Unknown (2011) / Thriller-Mystery
MPAA Rated PG-13 for violence, language and brief sexual content
Running time: 113 min.
Cast: Liam Neeson, Diane Kruger, January Jones, Aidan Quinn, Bruno Ganz, Frank Langella, Sebastian Koch
Director: Jaume Collet-Serra
Screenplay: Oliver Butcher, Steven Cornwell
Review published August 17, 2011
Liam Neeson (Dawn Treader, Prince Caspian) stars as Dr. Martin Harris, who has traveled to Germany for a presentation at an important biotech industry conference and gets into a near-fatal car accident that results in him going into a coma for a few days, and coming out with a mental block as to who he is and where he comes from. When he awakens, he finds that his young, lovely wife Elizabeth (Jones, Pirate Radio) denies having any knowledge of who he is, and worse, there is another man (Quinn, Bury My Heart at Wounded Knee) going by the identity he knows is him but can't prove it, especially when his briefcase (which contains his passport) goes missing. Dr. Harris enlists the services of Ernst Jurgen (Ganz, Youth Without Youth), a former Stasi agent, and Gina (Kruger, Book of Secrets), a Bosnian refugee cab driver who saved his life in the accident, to try to crack the mystery of his identity and who the people are who no longer seem to know him.

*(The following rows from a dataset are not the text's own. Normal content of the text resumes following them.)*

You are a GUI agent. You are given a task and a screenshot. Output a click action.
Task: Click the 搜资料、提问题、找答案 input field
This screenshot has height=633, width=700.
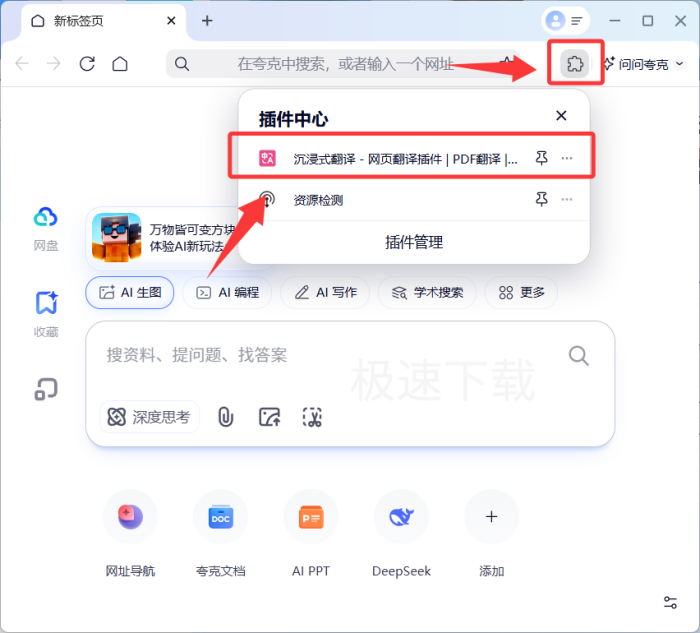[330, 355]
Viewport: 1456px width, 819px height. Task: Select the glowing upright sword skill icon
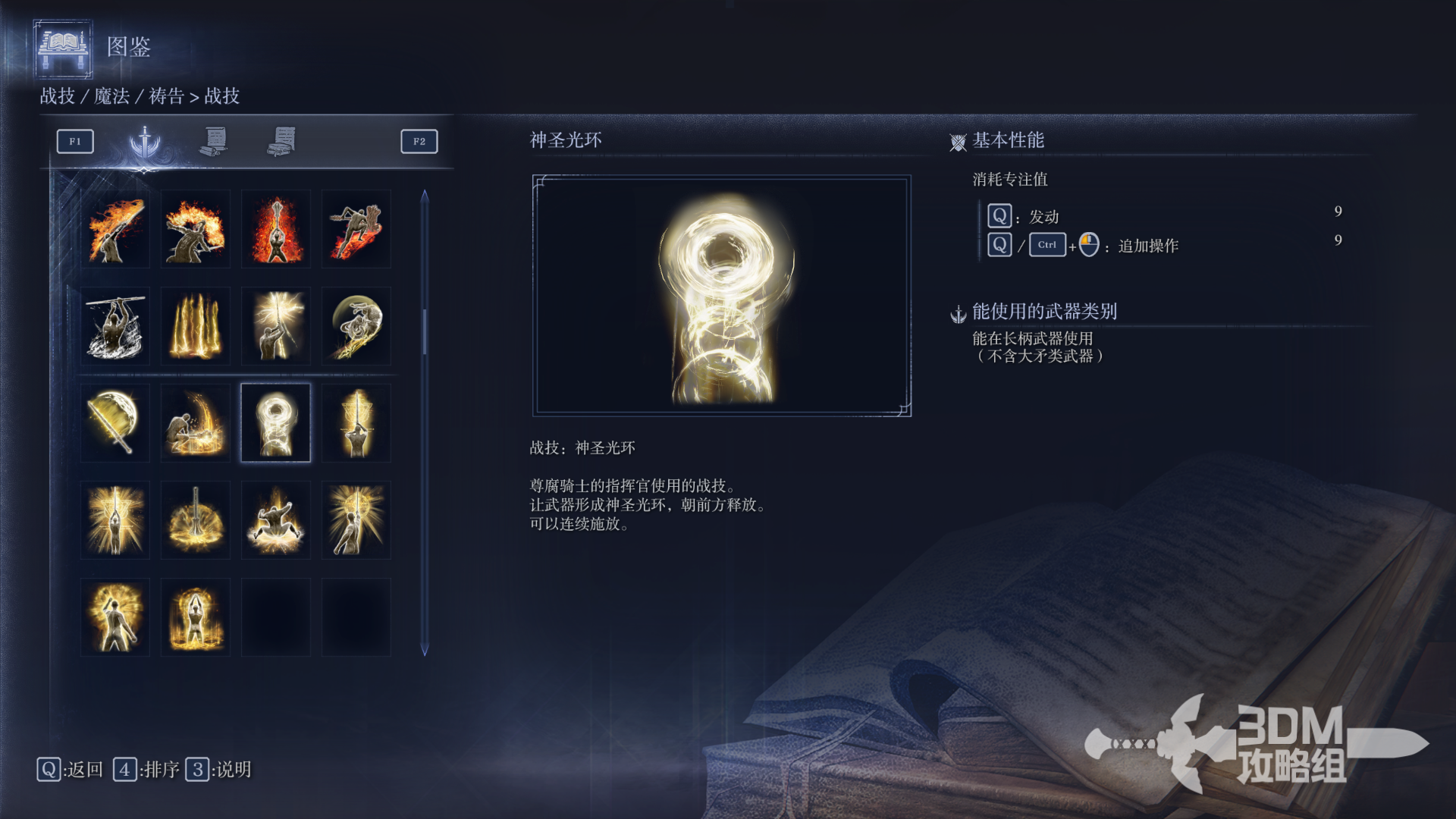click(356, 423)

Unknown is an old-school Hitchcockian psychological thriller, also cribbing a bit from The Bourne Identity with its Berlin locales and amnesia angle, which translates to a rather derivative piece to those who have seen older, better thrillers, but it's nifty enough in its twists and turns for those who enjoy the traditionally classy mysteries of yesteryear. Some may mistake the film to a similar one in Neeson's filmography, 2008's financially successful Taken, but this is the superior film in terms of its story, pace, and ability to generate suspense through its script by Oliver Butcher (Dr. Jekyll & Ms. Hyde) and Steven Cornwell, based on the French novel, "Out of My Head" by Didier Van Cauwelaert. It's preposterous once you look back and connect all of the implausible dots, but like all good thrillers, it keeps you riveted while you watch, and so long as it doesn't go into a free-fall when the cards are laid on the table, it's a reasonably good time.

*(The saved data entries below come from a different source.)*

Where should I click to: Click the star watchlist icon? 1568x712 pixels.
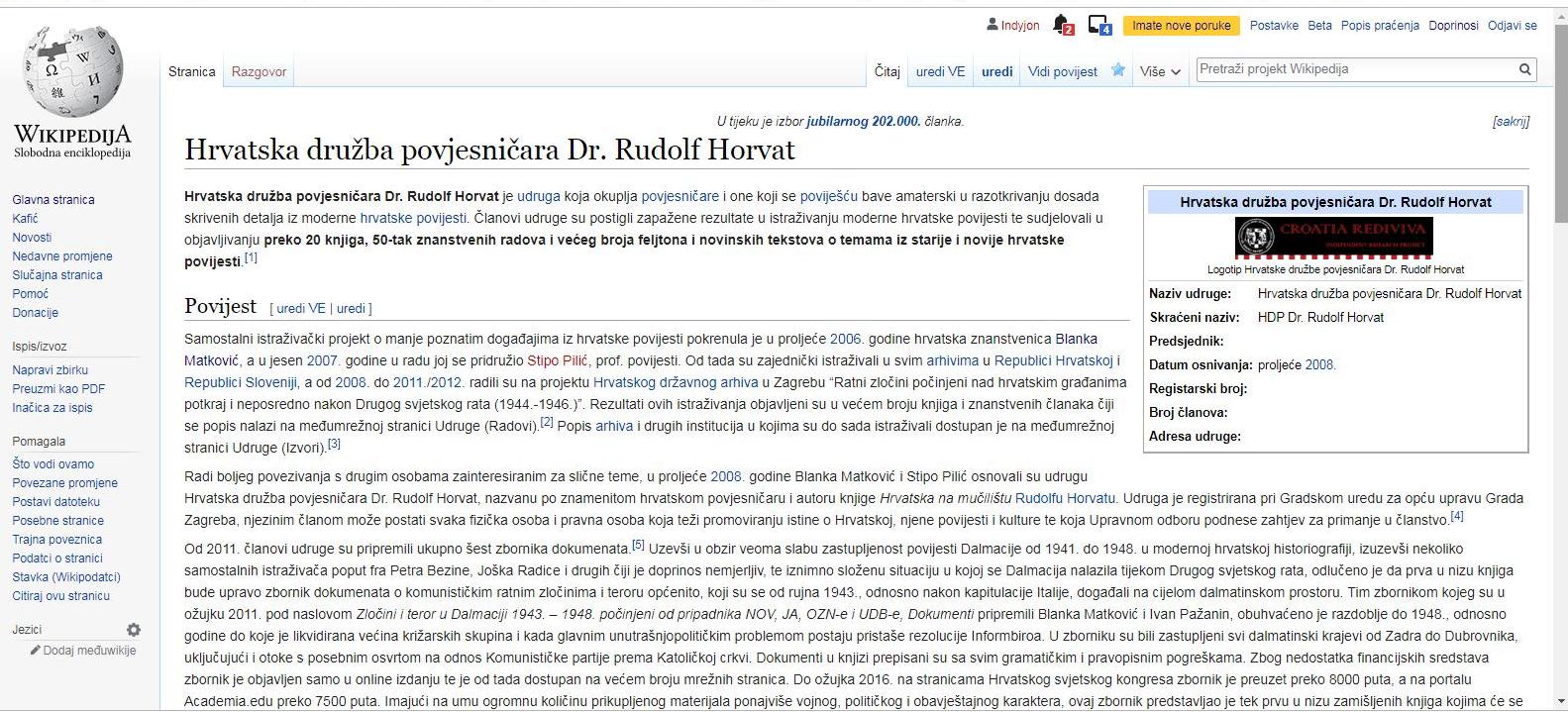pyautogui.click(x=1118, y=70)
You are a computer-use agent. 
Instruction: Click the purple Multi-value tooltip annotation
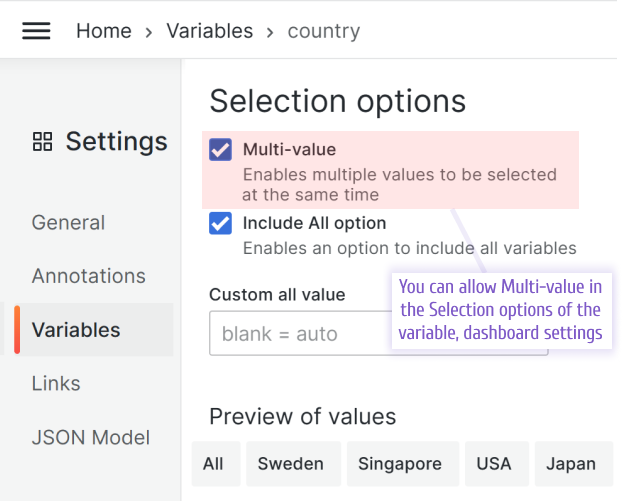coord(500,309)
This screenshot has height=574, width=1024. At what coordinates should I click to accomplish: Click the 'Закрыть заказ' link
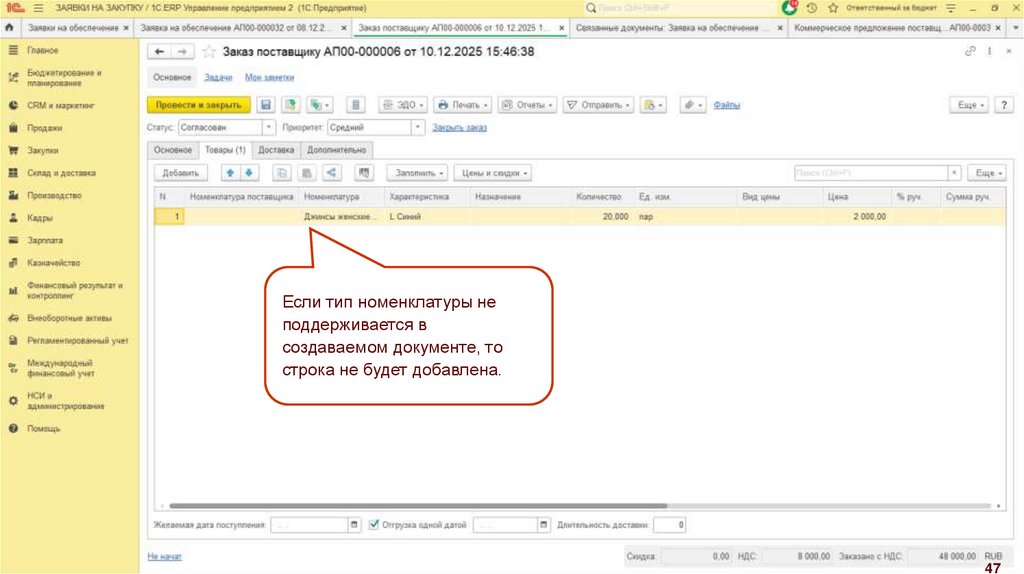coord(459,128)
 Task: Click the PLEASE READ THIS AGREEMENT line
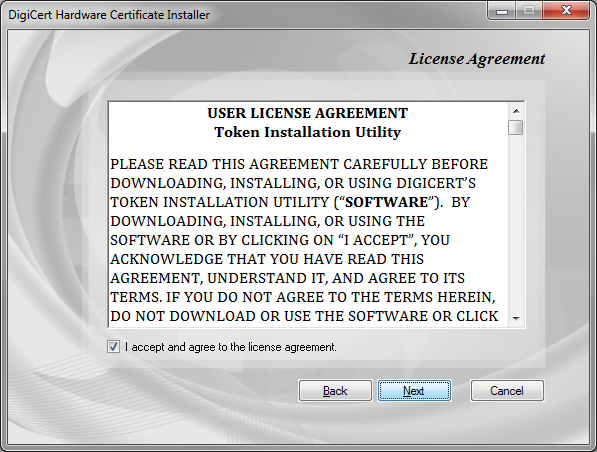tap(299, 164)
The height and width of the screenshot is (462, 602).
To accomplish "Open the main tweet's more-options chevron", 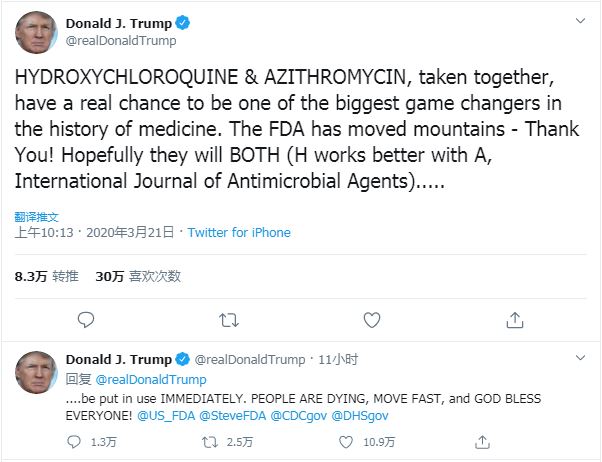I will click(x=580, y=21).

Spanish director Jaume Collet-Serra (House of Wax, Orphan) does a fine job keeping it together and building good momentum, tension and suspense. Chase scenes do deliver excitement, while fight scenes are tightly edited. The film is also gorgeously photographed by cinematographer by Flavio Labiano (Goal II, Timecrimes), with a magical sense of light and dark that sets the proper mood throughout. Sunny days and icy nights in Berlin have rarely looked better.
The downside of the film is in the casting, with hulking Liam Neeson making for an awkward and less-than-charismatic everyman American (with a rather odd accent), while a large supporting role for cold and distant January Jones sees her labor to look credible as more than just a pretty face to put in promotional material -- despite some physical similarities, she's a far cry from Grace Kelly. The 59-year-old Neeson, while not looking too close to his age, is still nearly twice the age of the woman playing his wife, and just too different in demeanor and personality to buy into the relationship fully (there is a plausible reason for this, but it's still not a good on-screen match). Diane Kruger and an always enjoyable Bruno Ganz fill their roles well, though Frank Langella (The Box, Frost/Nixon) has played the heavy far too many times to ever buy his character as who he purports to be for even a moment.
Perhaps too slight for a big screen release, this should find a comfortable home on video or cable, where such sophisticated escapist pleasures should meet well for audiences looking for a familiar film done well.